Collected data
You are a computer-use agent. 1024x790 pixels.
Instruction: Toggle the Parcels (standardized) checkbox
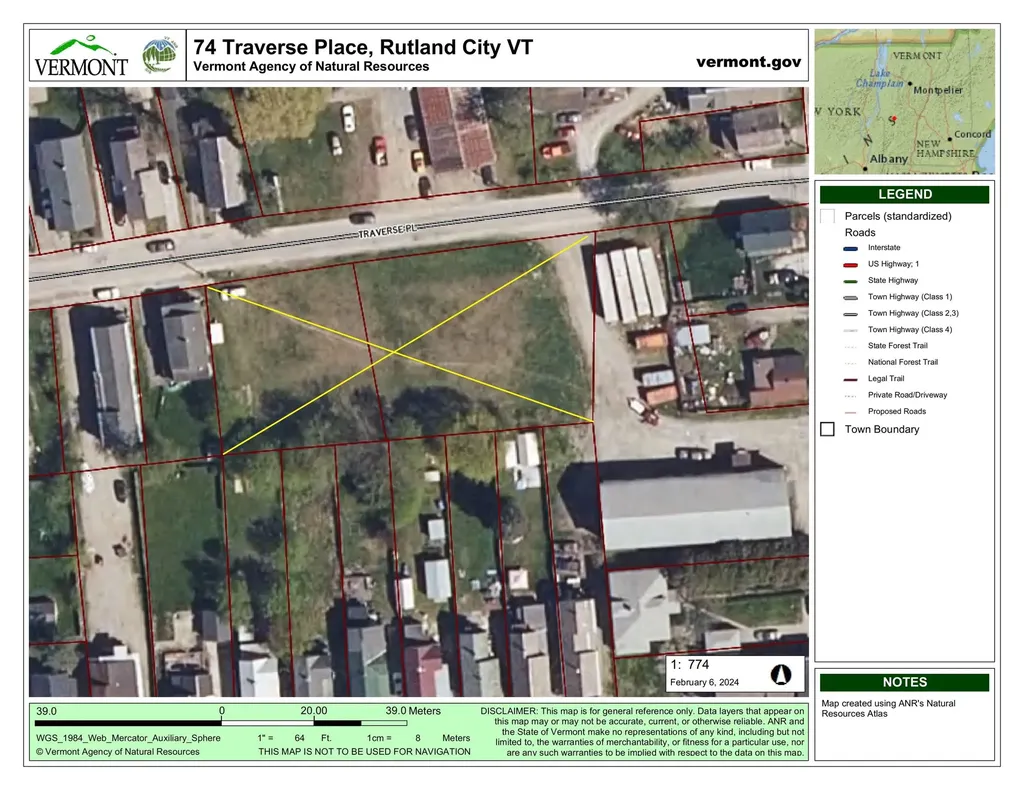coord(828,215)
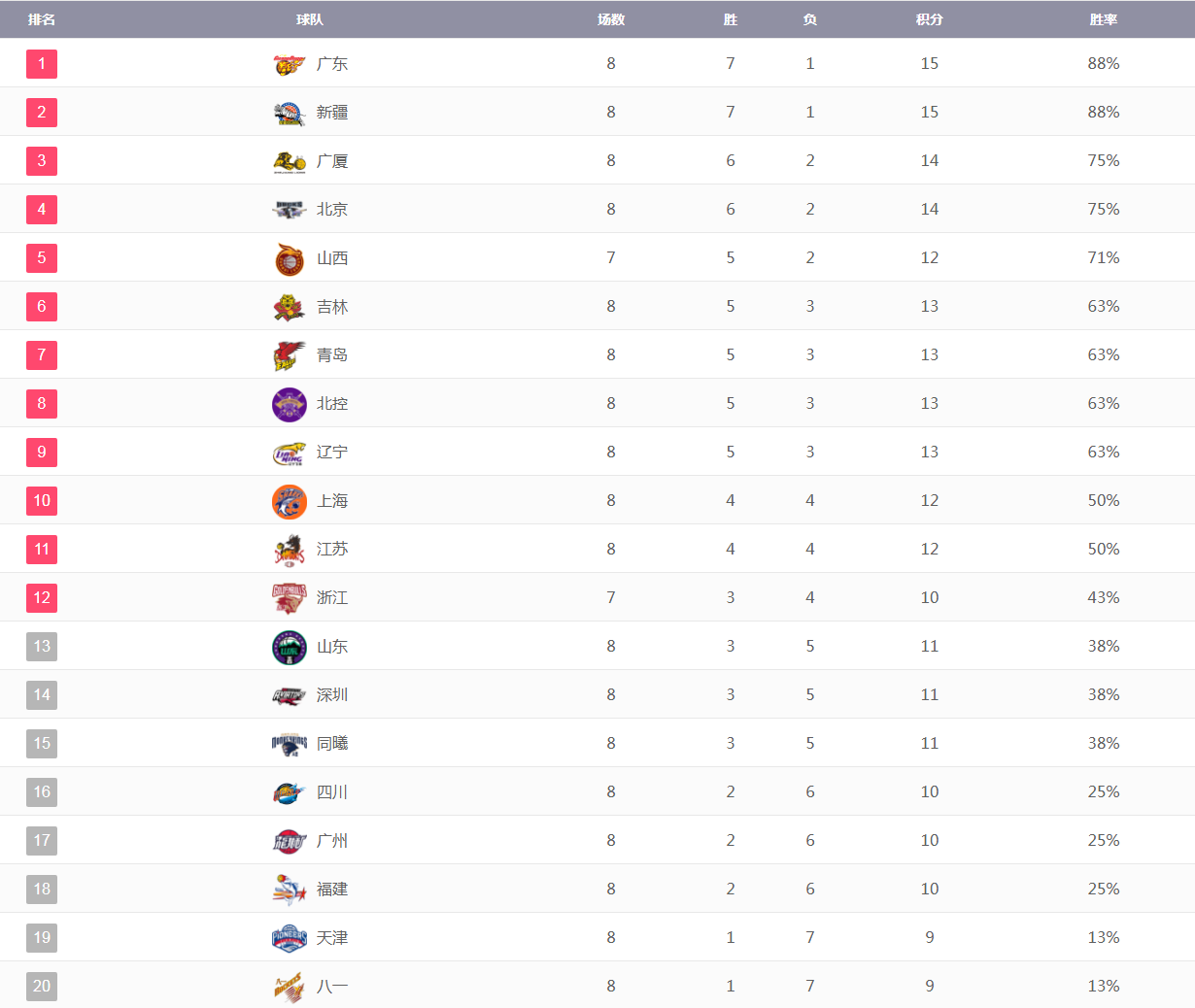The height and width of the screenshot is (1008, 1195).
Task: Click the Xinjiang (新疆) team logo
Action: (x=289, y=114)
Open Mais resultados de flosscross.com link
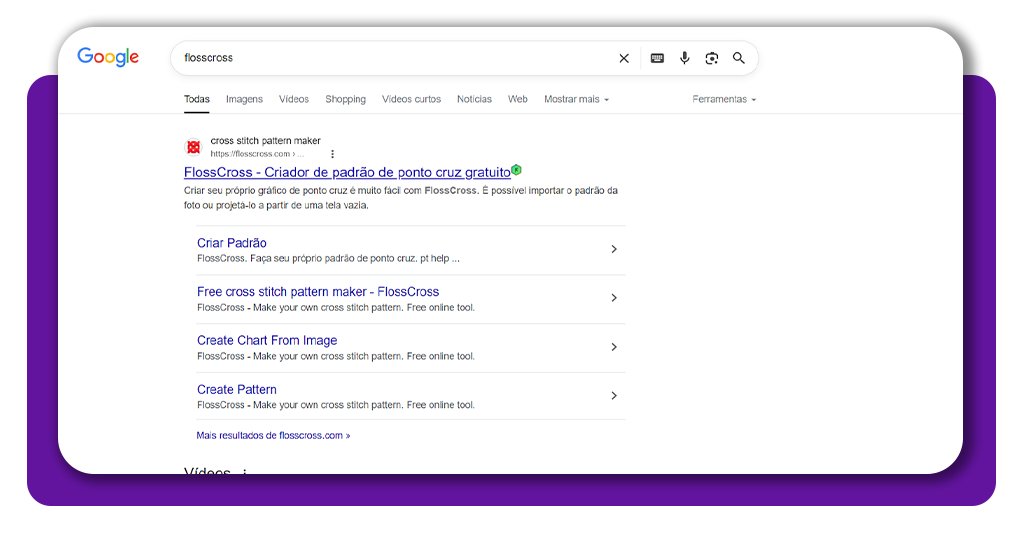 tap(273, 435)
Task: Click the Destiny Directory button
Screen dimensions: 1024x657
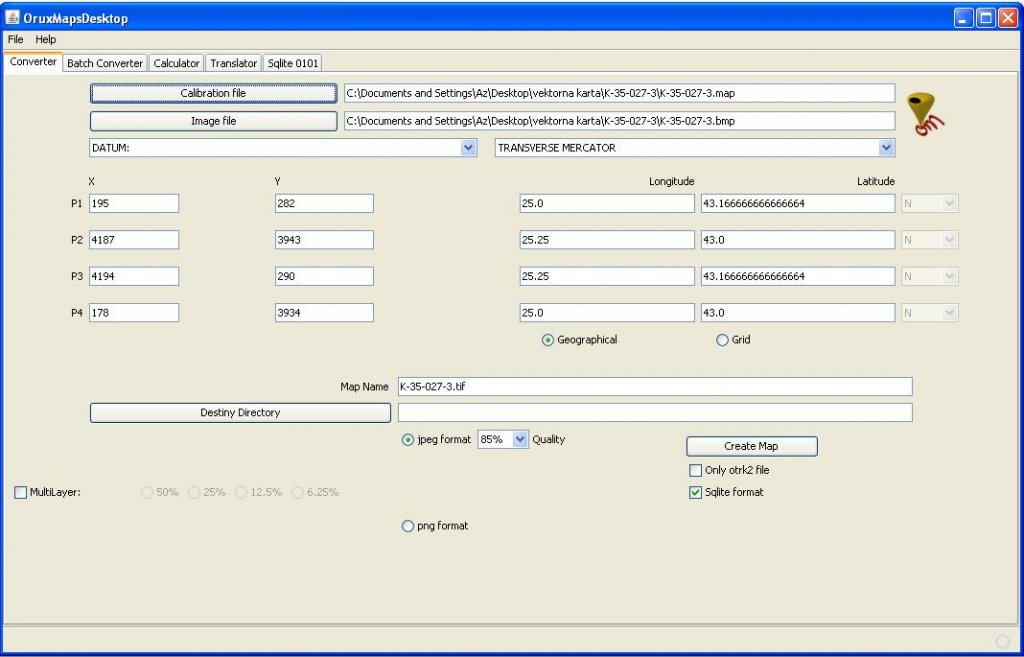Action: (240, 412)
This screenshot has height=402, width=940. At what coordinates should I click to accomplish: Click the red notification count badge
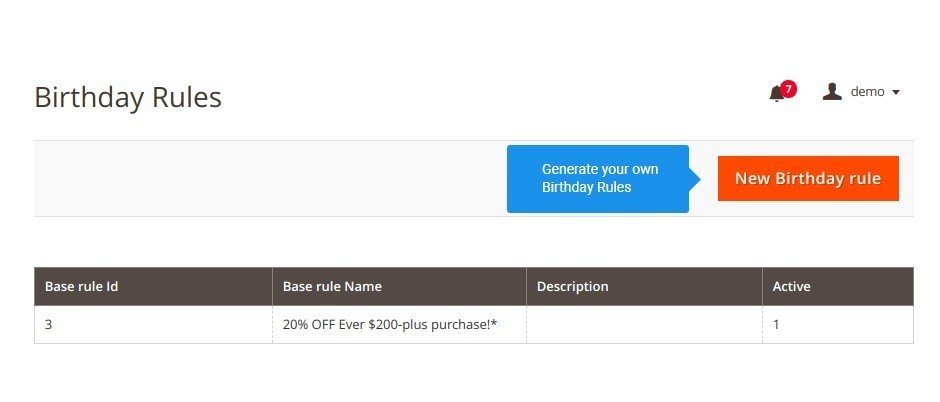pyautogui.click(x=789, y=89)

--

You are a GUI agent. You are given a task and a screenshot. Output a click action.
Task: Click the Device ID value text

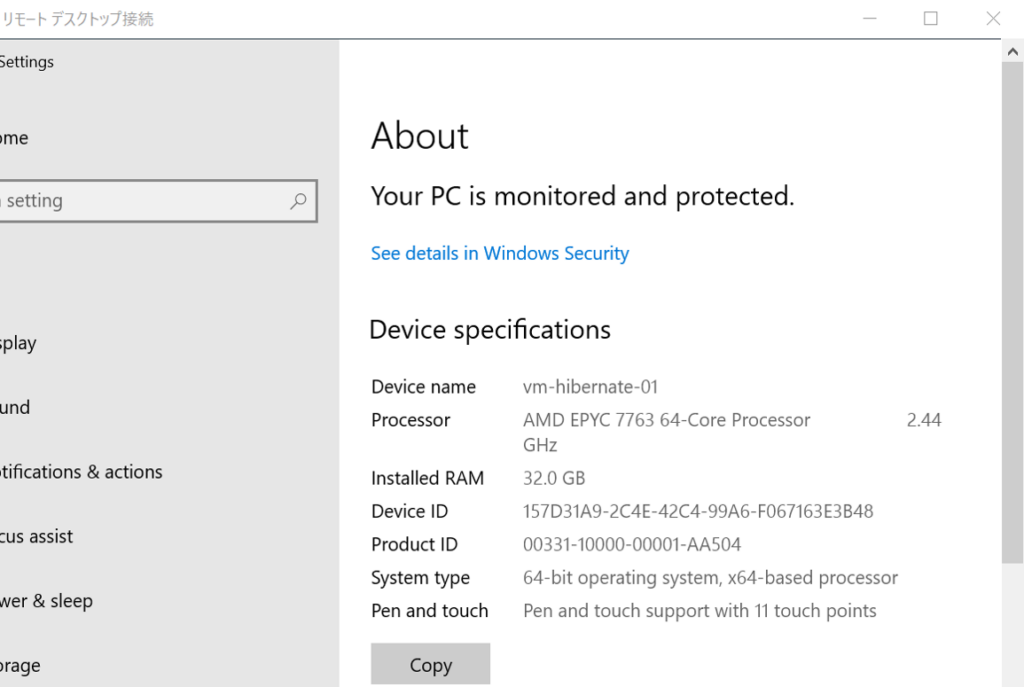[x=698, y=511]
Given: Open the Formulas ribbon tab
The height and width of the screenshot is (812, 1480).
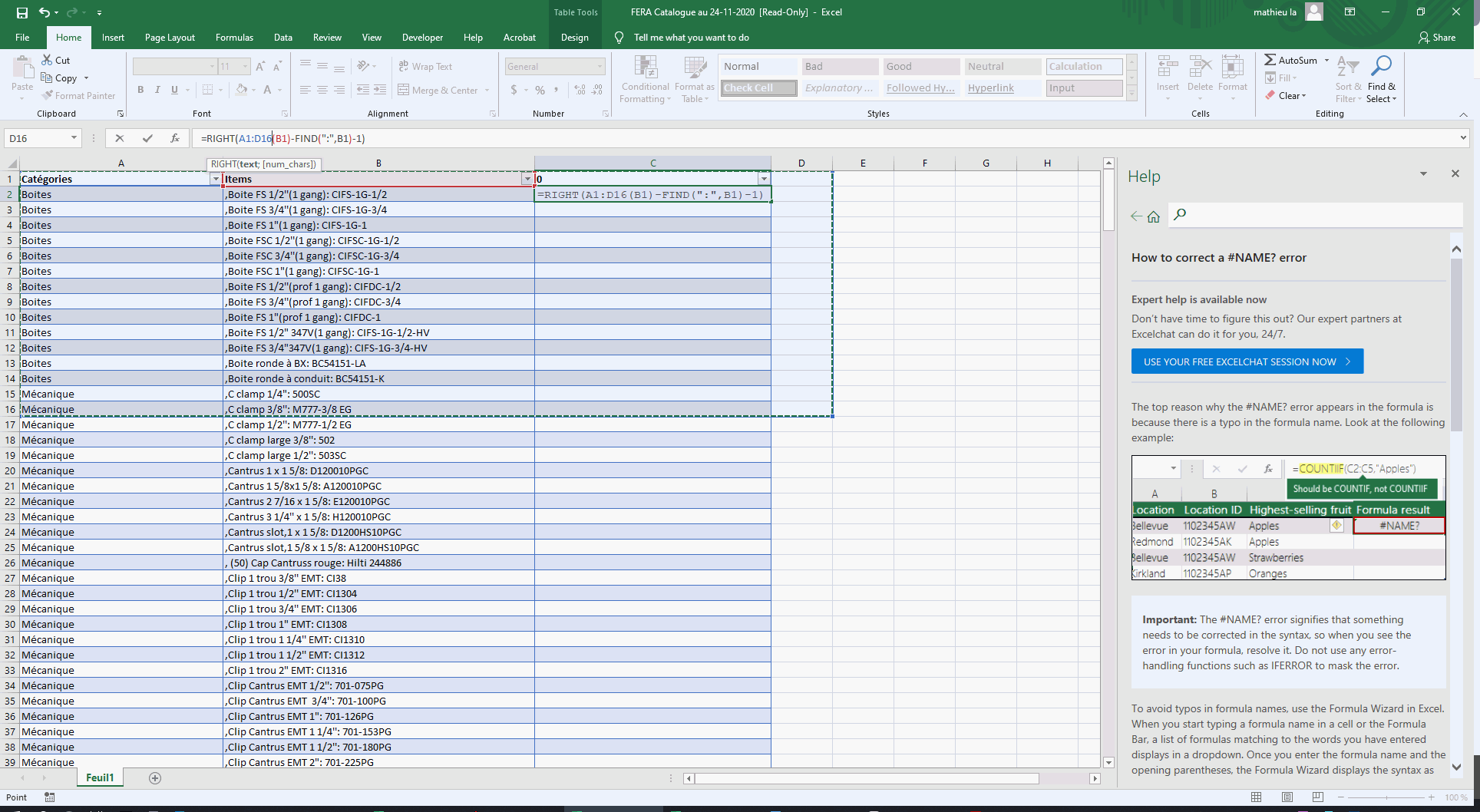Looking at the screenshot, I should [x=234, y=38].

-- EXERCISE DETAILS --
Please find all lines of the entries that hold the string "agent" and copy them.

-- FINISHED EXERCISE --
You are a computer-use agent. 1024x790 pixels.
You are a GUI agent. You are given a task and a screenshot. Output a click action.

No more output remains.